** Opening Provided information block **

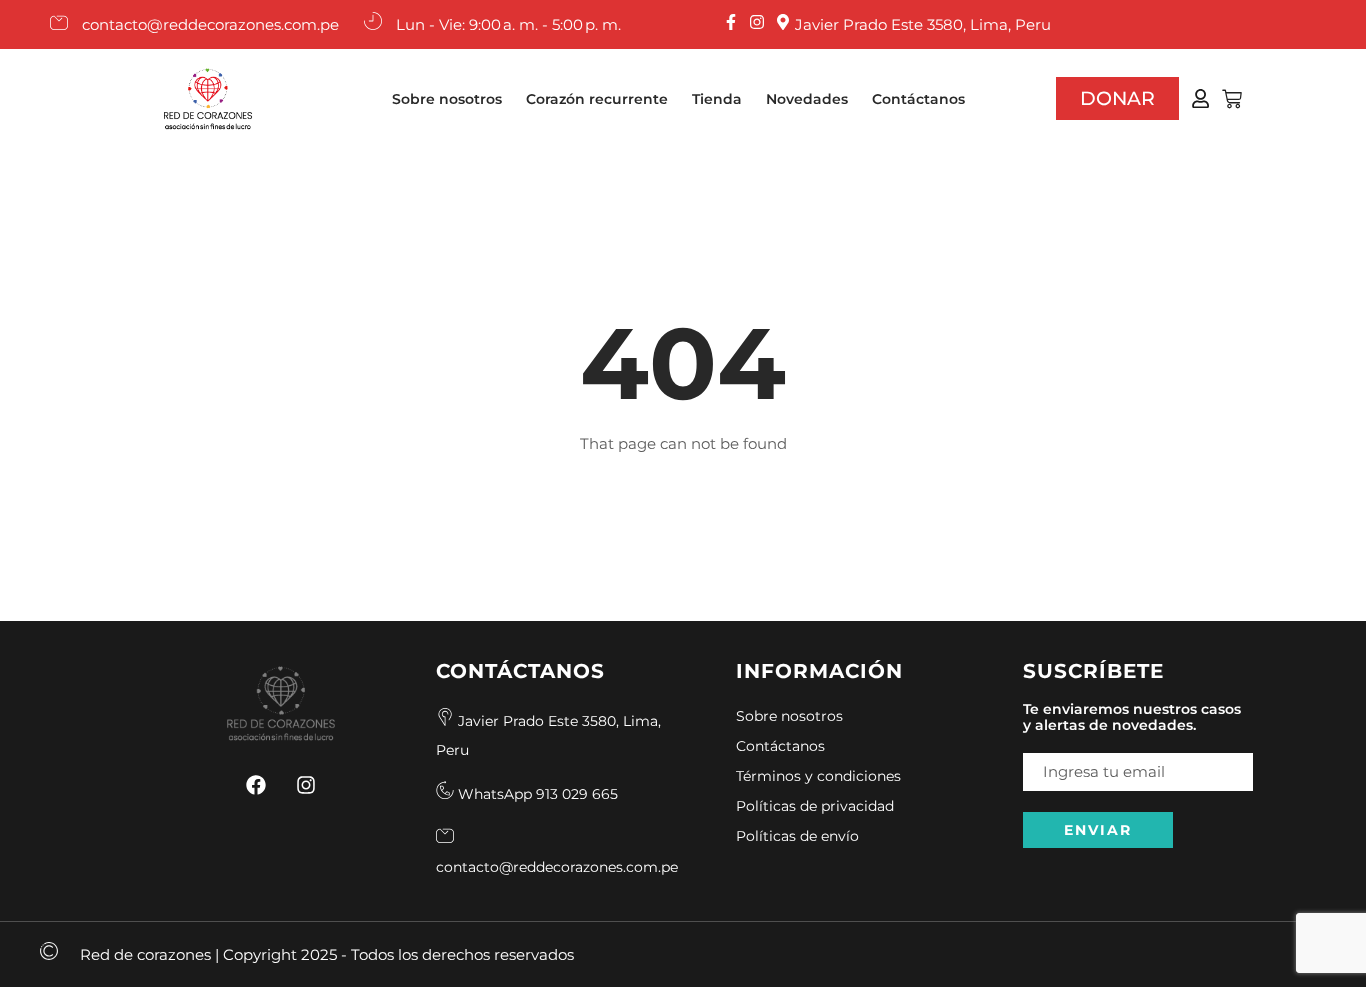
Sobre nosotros (447, 99)
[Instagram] (306, 785)
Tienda (717, 99)
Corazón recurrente (597, 99)
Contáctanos (918, 99)
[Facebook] (256, 785)
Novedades (807, 99)
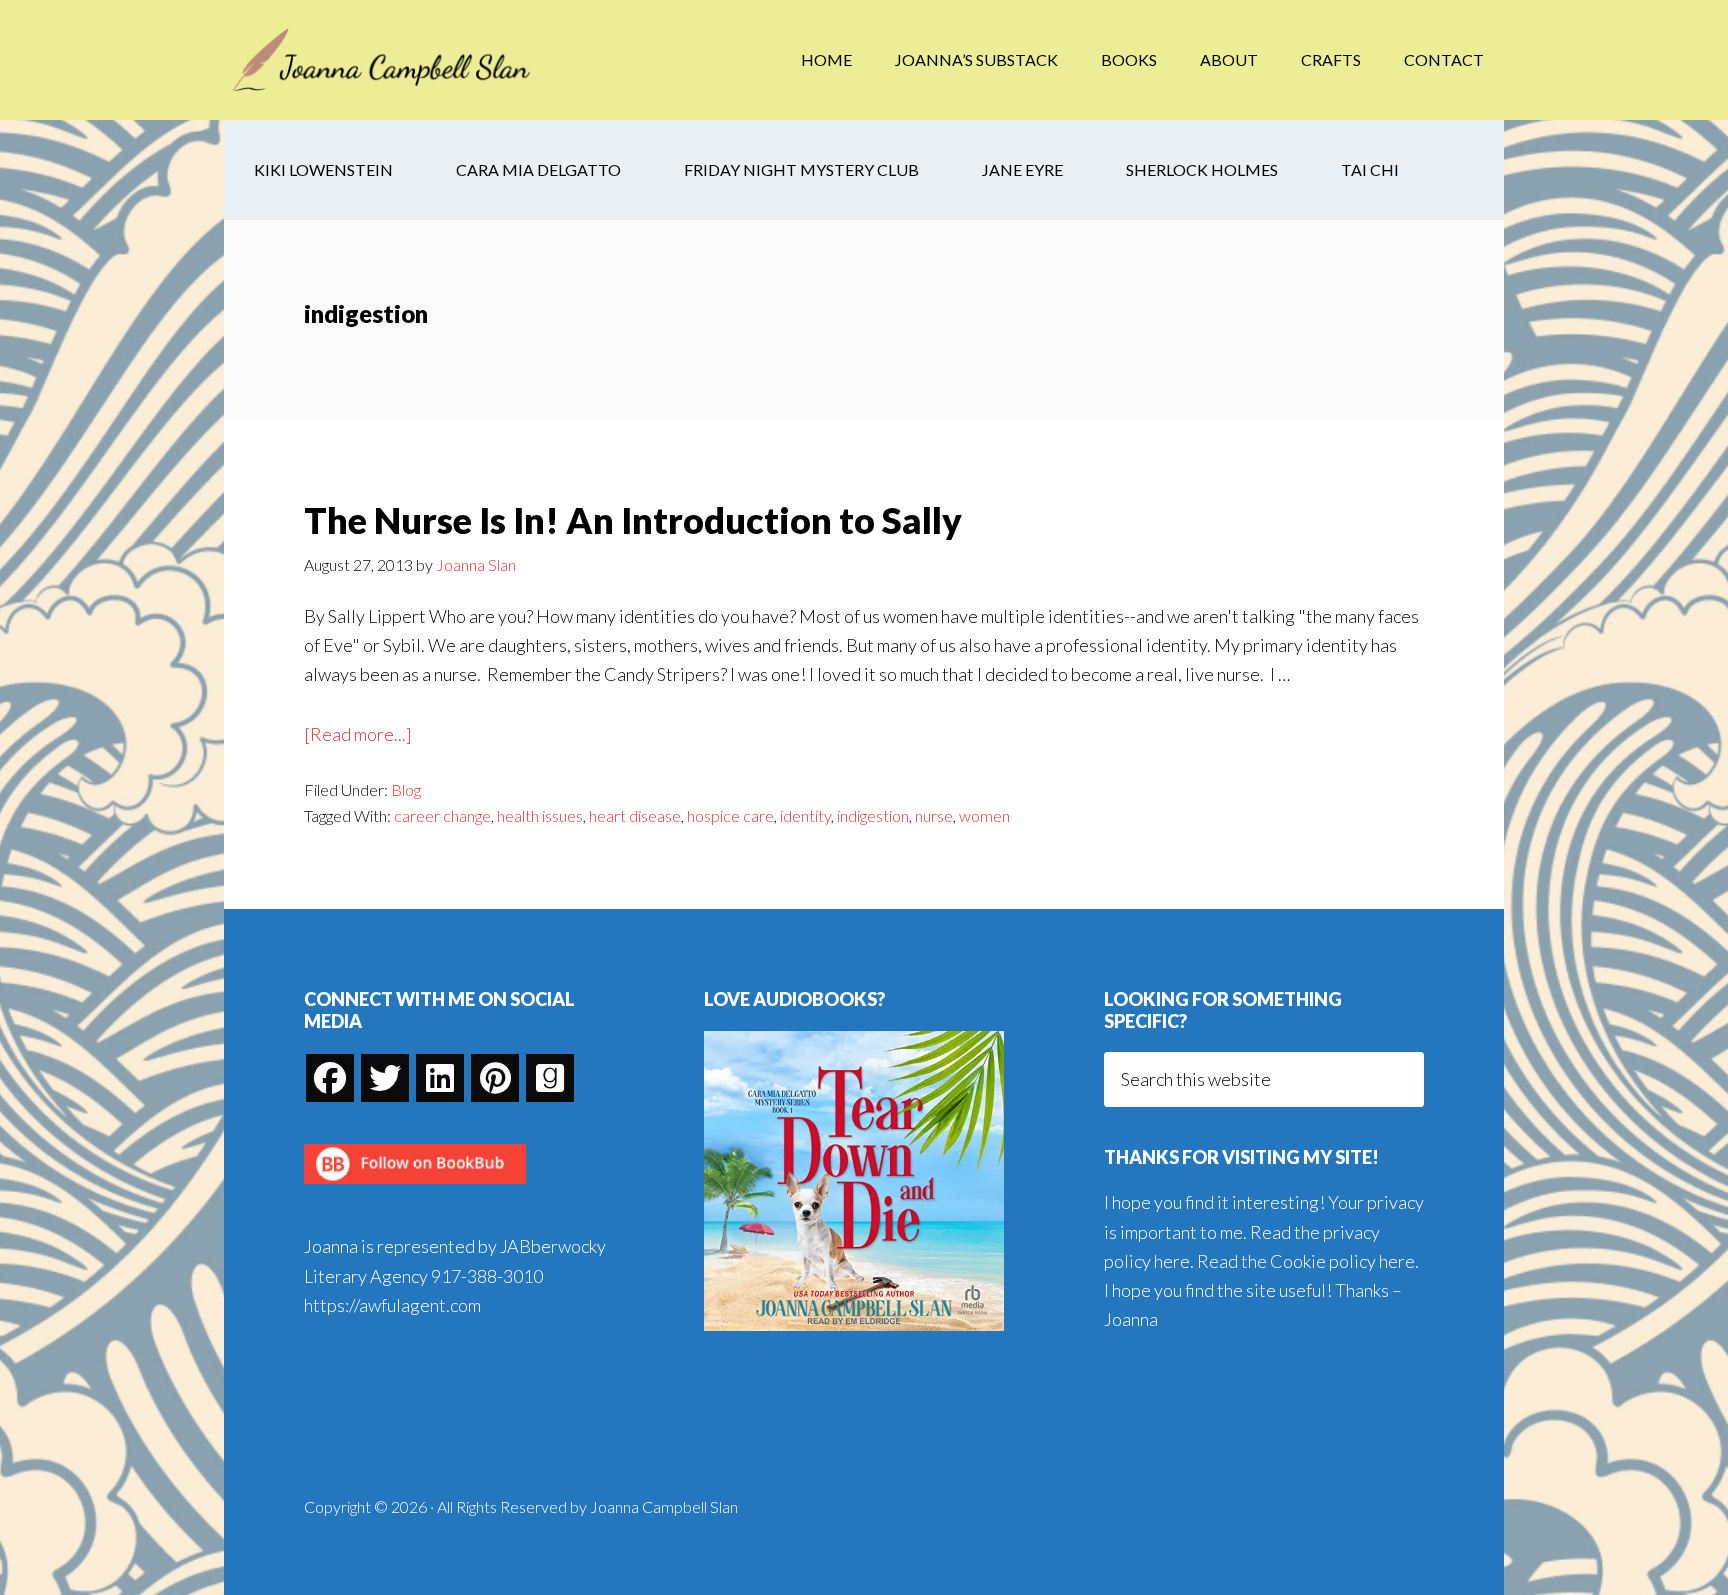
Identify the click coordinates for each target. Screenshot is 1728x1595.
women (984, 815)
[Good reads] (550, 1078)
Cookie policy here (1342, 1261)
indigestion (873, 815)
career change (442, 815)
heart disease (635, 815)
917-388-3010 (487, 1276)
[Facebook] (330, 1078)
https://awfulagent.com (392, 1305)
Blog (406, 789)
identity (805, 815)
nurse (934, 815)
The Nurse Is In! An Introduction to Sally (633, 520)
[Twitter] (385, 1078)
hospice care (730, 815)
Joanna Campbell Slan (384, 60)
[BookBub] (415, 1189)
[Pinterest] (495, 1078)
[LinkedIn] (440, 1078)
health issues (540, 815)
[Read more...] (358, 735)
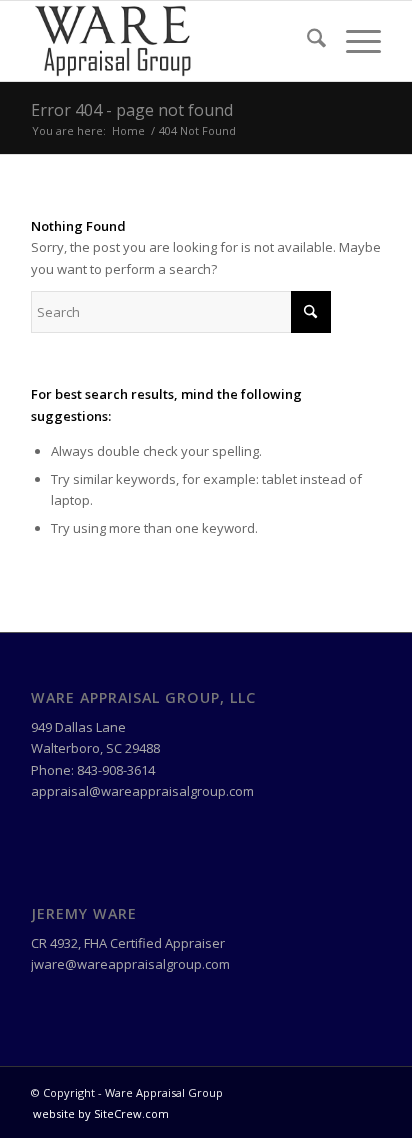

** Closing Provided information block **

* [What the exercise asks]: Pictures are to be omitted from the copy, and only the lines from the one containing "The Nurse Is" through the final line of the listing above are to be written out exactly.

* [Solution for this exercise]:
The Nurse Is In! An Introduction to Sally (633, 520)
[Twitter] (385, 1078)
hospice care (730, 815)
Joanna Campbell Slan (384, 60)
[BookBub] (415, 1189)
[Pinterest] (495, 1078)
[LinkedIn] (440, 1078)
health issues (540, 815)
[Read more...] (358, 735)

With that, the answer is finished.